◆ STORED DATA ◆
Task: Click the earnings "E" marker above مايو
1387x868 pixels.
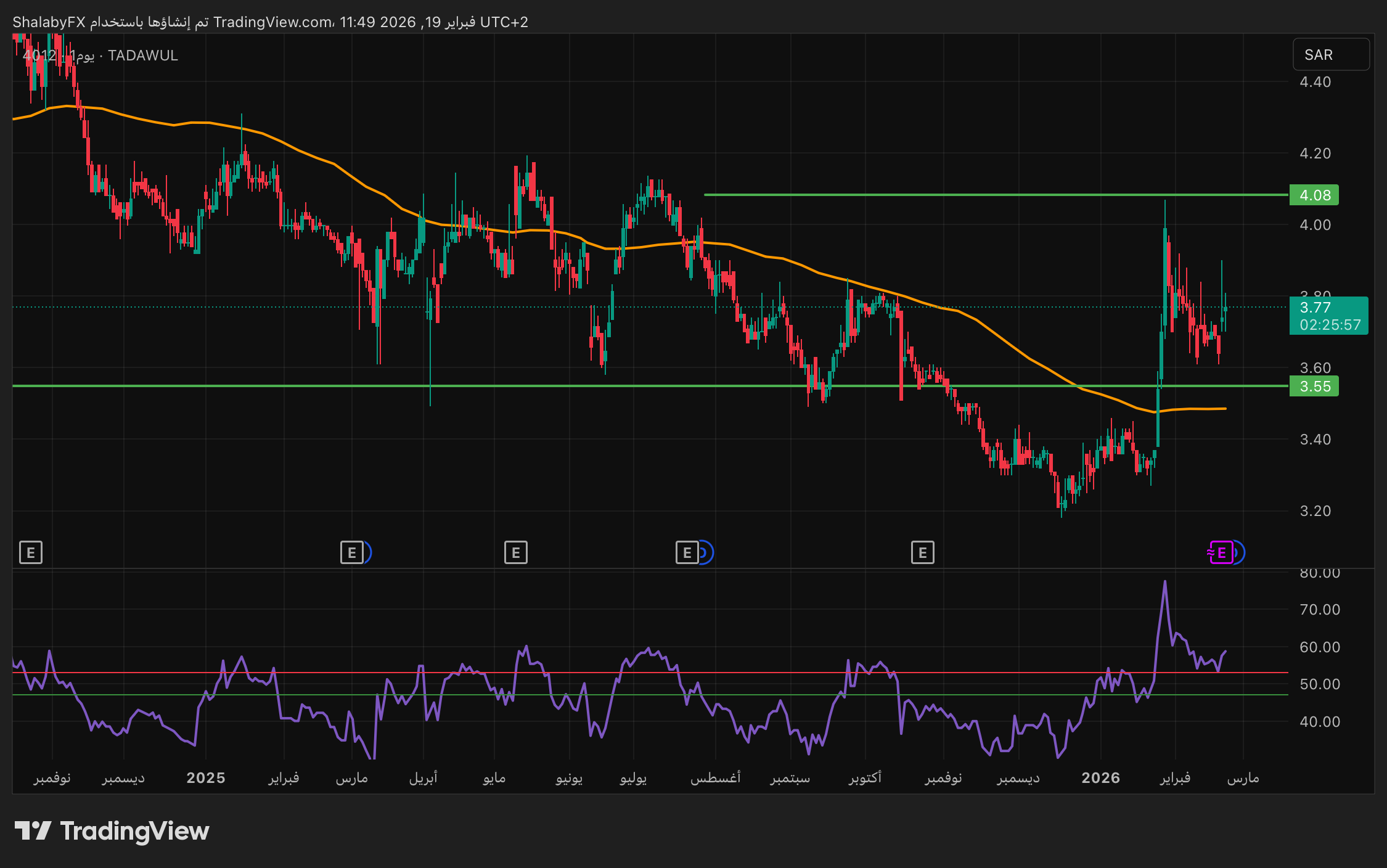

---

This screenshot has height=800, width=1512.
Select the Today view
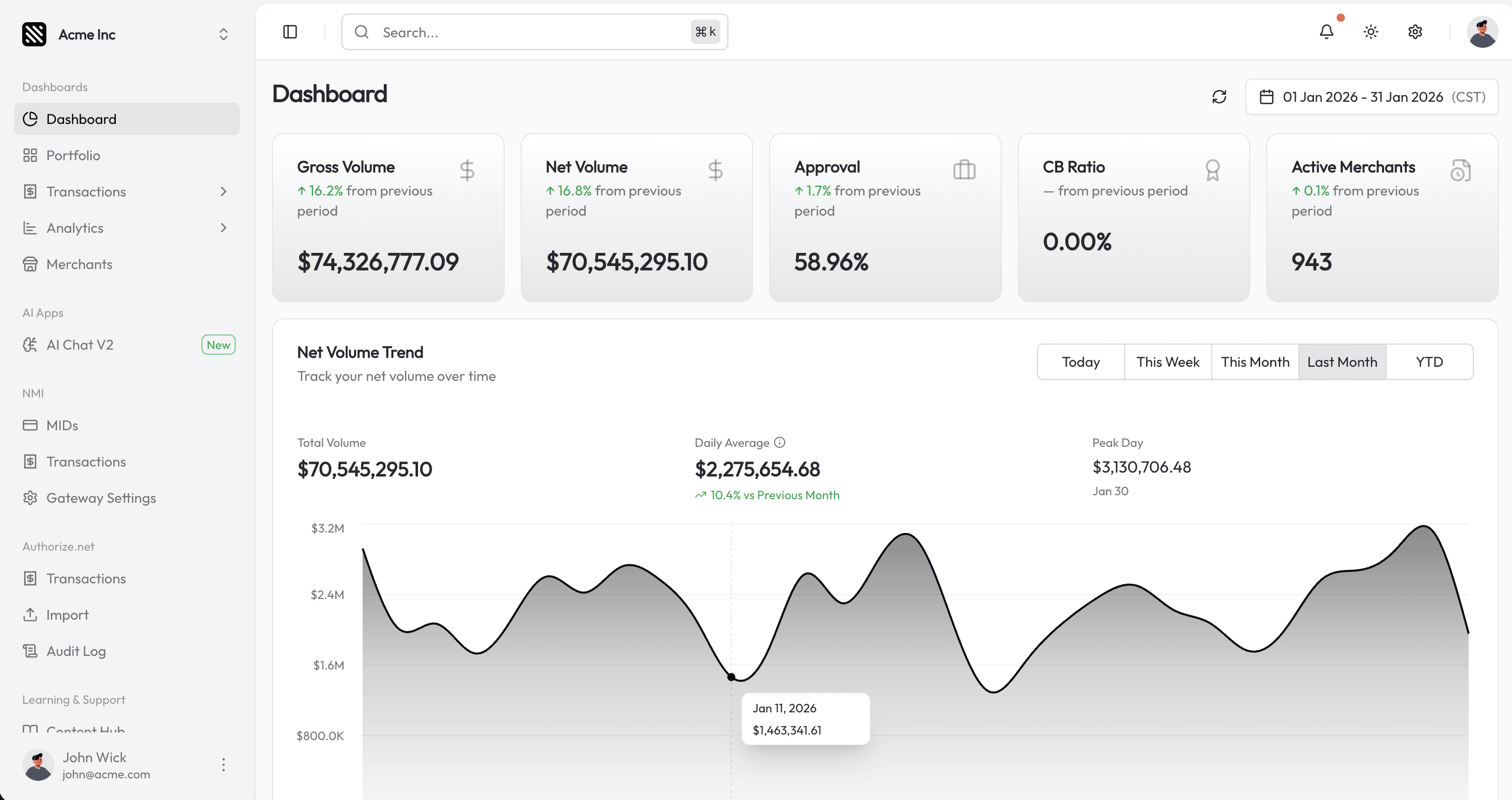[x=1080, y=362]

---

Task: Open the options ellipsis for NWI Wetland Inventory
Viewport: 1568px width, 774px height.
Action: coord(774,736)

◆ WORK TO BE COMPLETED ◆
All lines that include the word "Task" must be copied from the material above.

◆ ANSWER SECTION ◆
Task: Click the earnings "E" marker above مايو
Task: Open the options ellipsis for NWI Wetland Inventory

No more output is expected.